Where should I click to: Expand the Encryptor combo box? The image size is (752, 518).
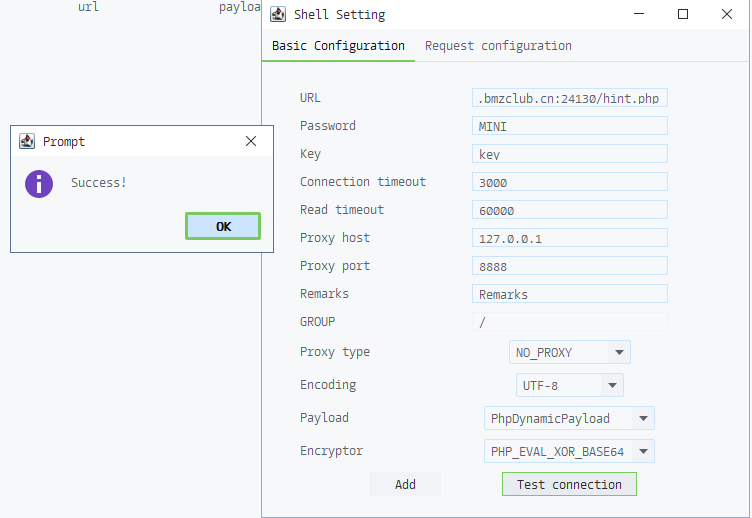click(x=643, y=451)
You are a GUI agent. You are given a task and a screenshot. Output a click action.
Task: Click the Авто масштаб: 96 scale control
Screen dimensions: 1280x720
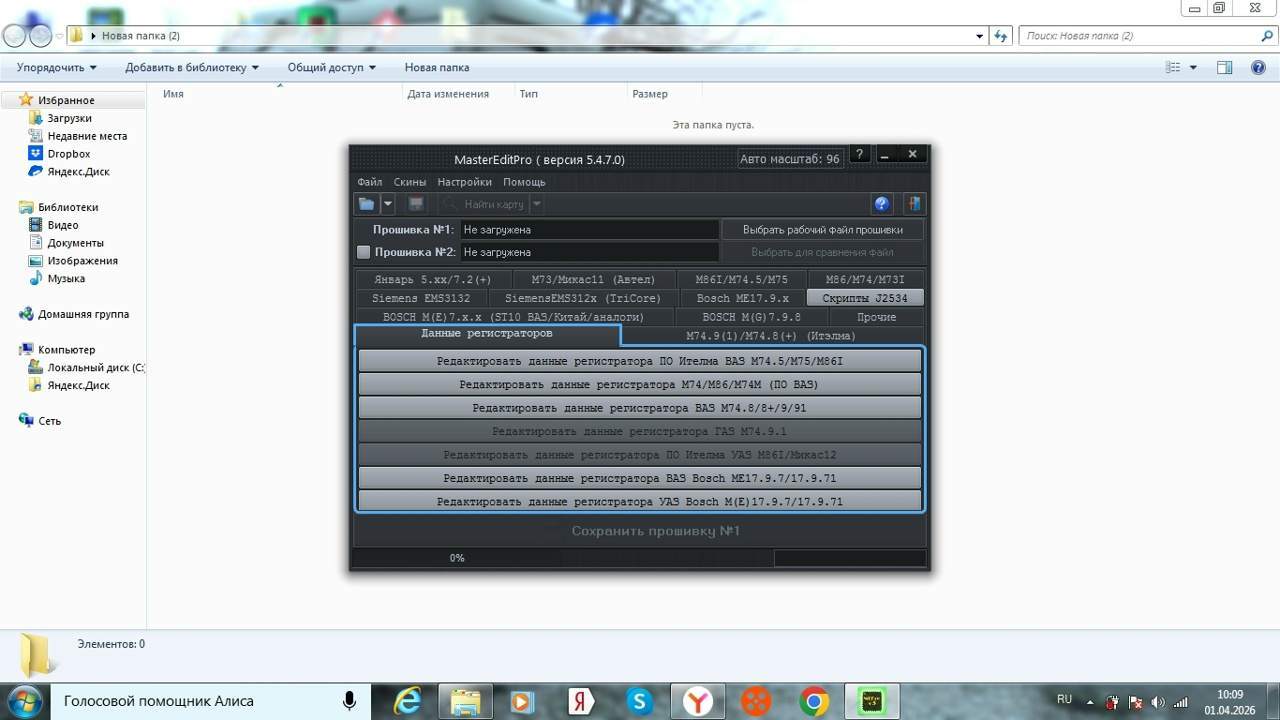789,159
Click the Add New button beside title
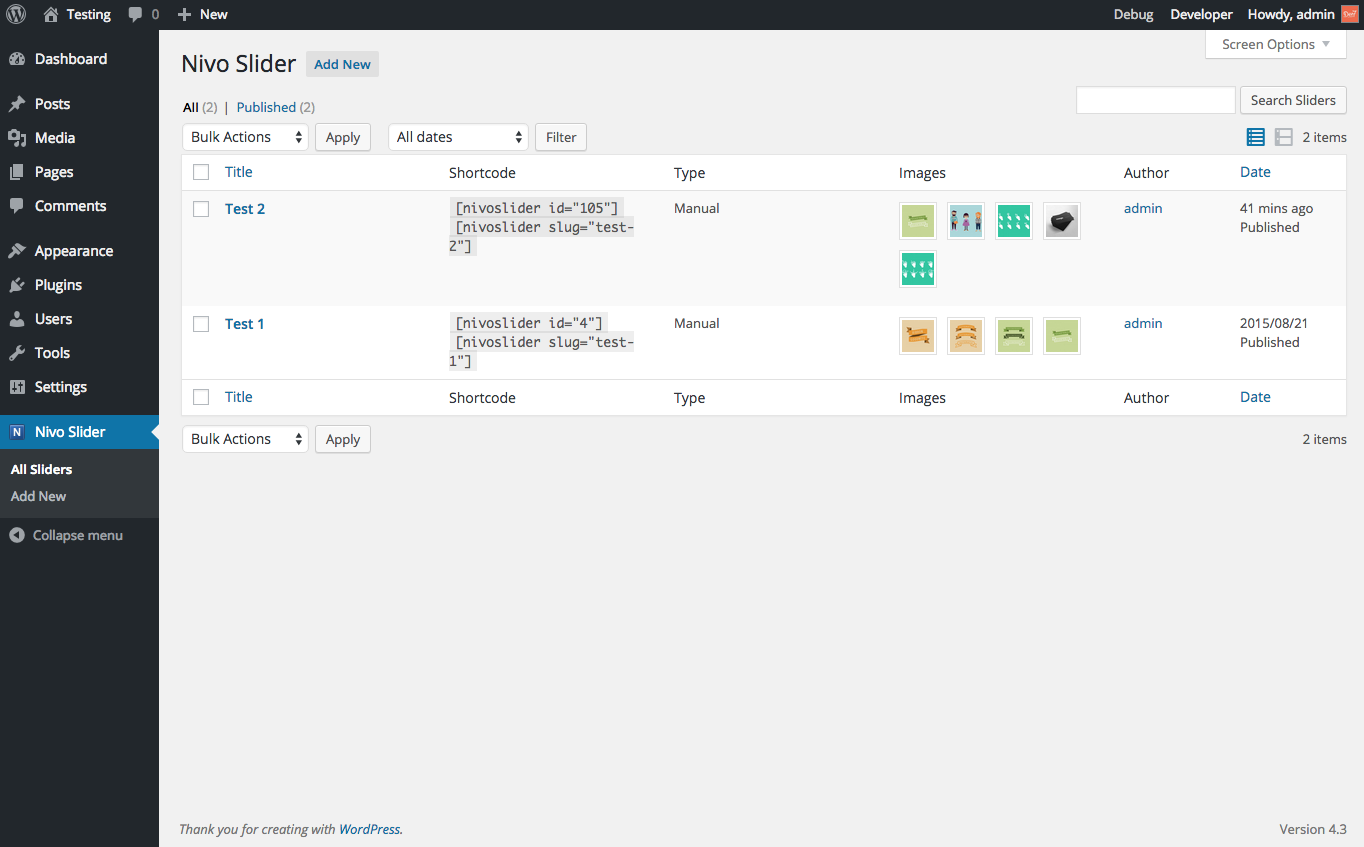This screenshot has height=847, width=1364. [342, 64]
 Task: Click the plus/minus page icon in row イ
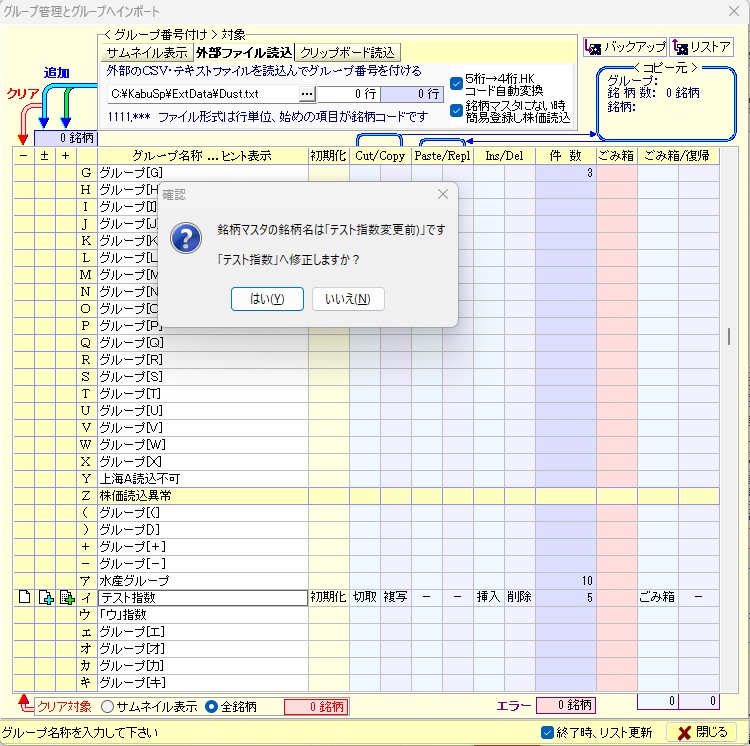click(45, 598)
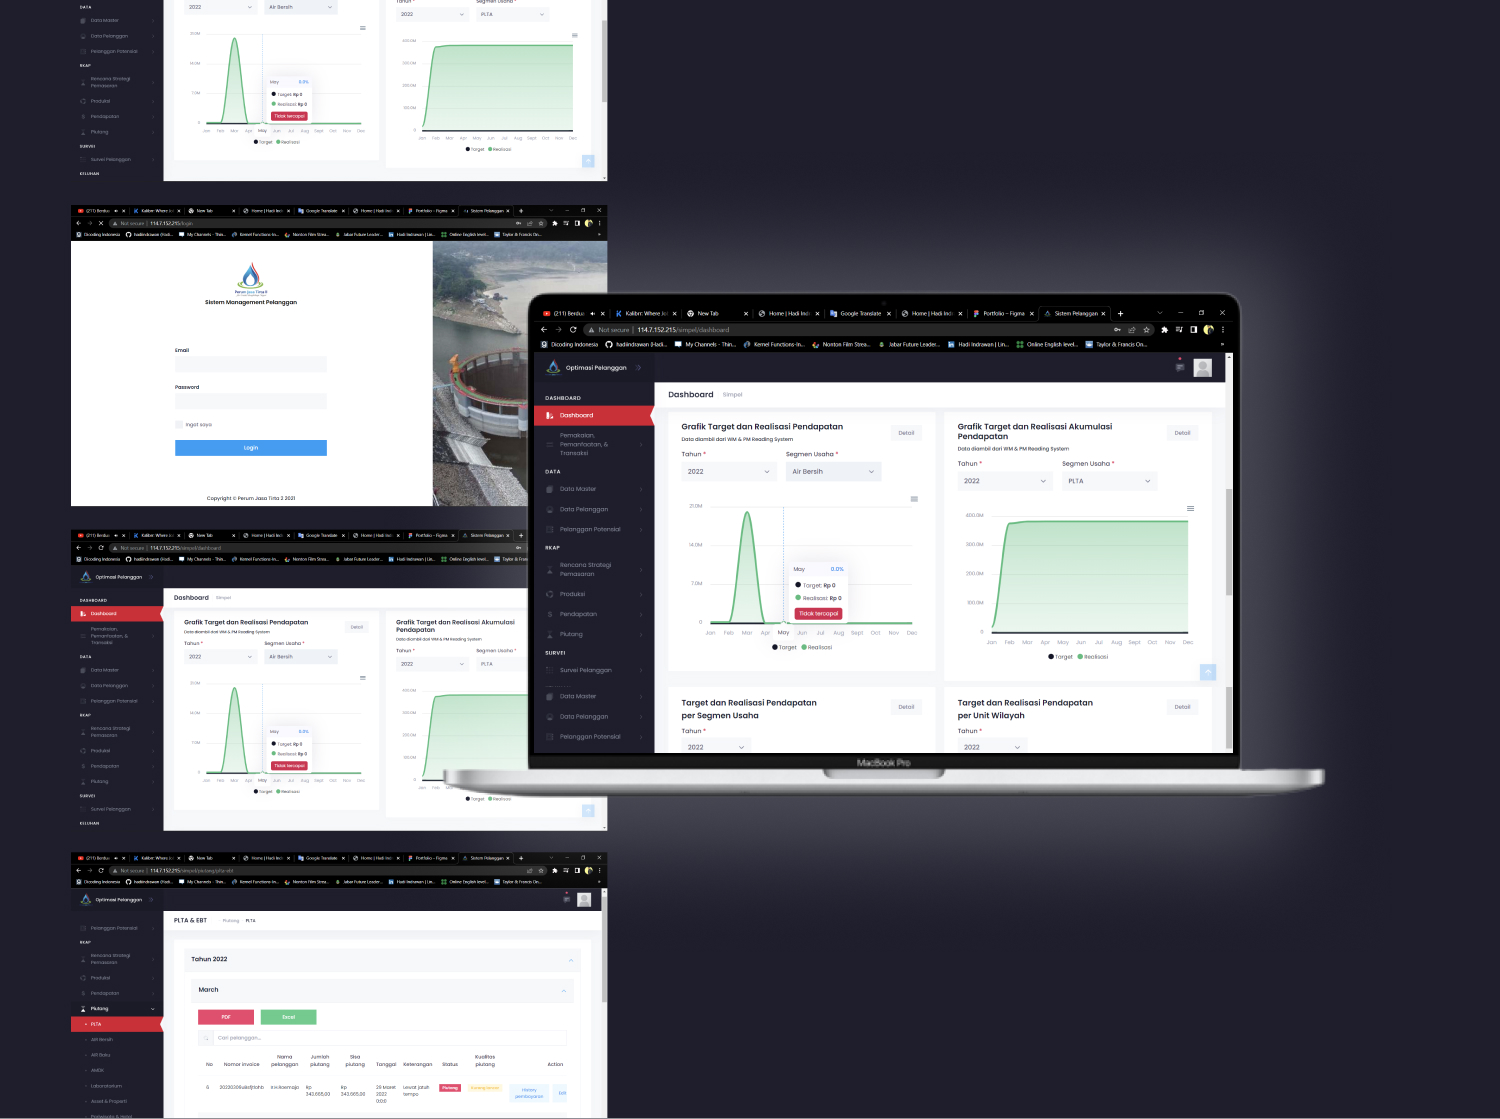
Task: Open user avatar in laptop dashboard header
Action: [x=1202, y=368]
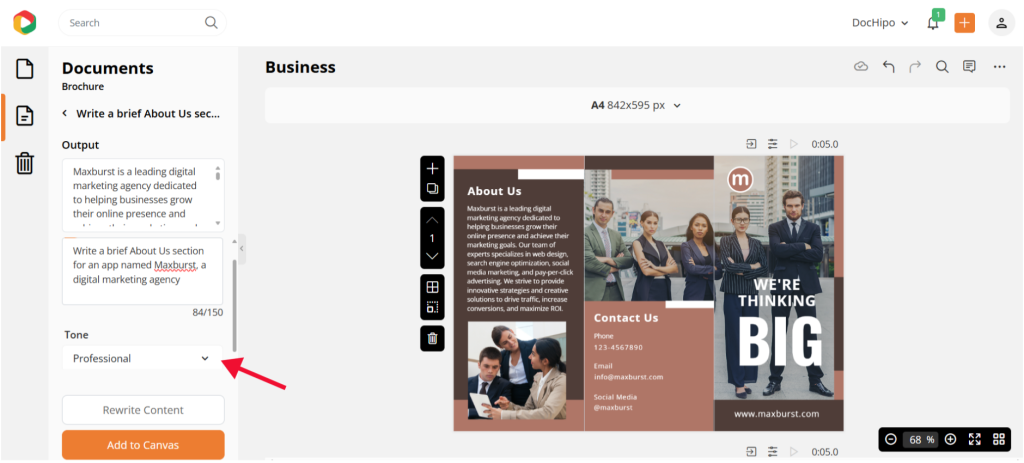Click the Add to Canvas button
Image resolution: width=1024 pixels, height=463 pixels.
click(143, 445)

####

**PROBLEM REQUIREMENTS**
All records should be output exactly, with the pictures left out.

**COMPLETED EXERCISE**
Where should I click to: Expand the Encryptor combo box? The image size is (752, 518).
click(x=643, y=451)
You are a GUI agent. You are given a task and a screenshot. Output a click action.
Task: Click the Авто масштаб: 96 scale control
Screen dimensions: 1280x720
789,159
Click the Add New button beside title
This screenshot has height=847, width=1364. [342, 64]
 Task: Click the plus/minus page icon in row イ
click(45, 598)
Task: Open user avatar in laptop dashboard header
Action: [x=1202, y=368]
Click the Add to Canvas button
Image resolution: width=1024 pixels, height=463 pixels.
click(143, 445)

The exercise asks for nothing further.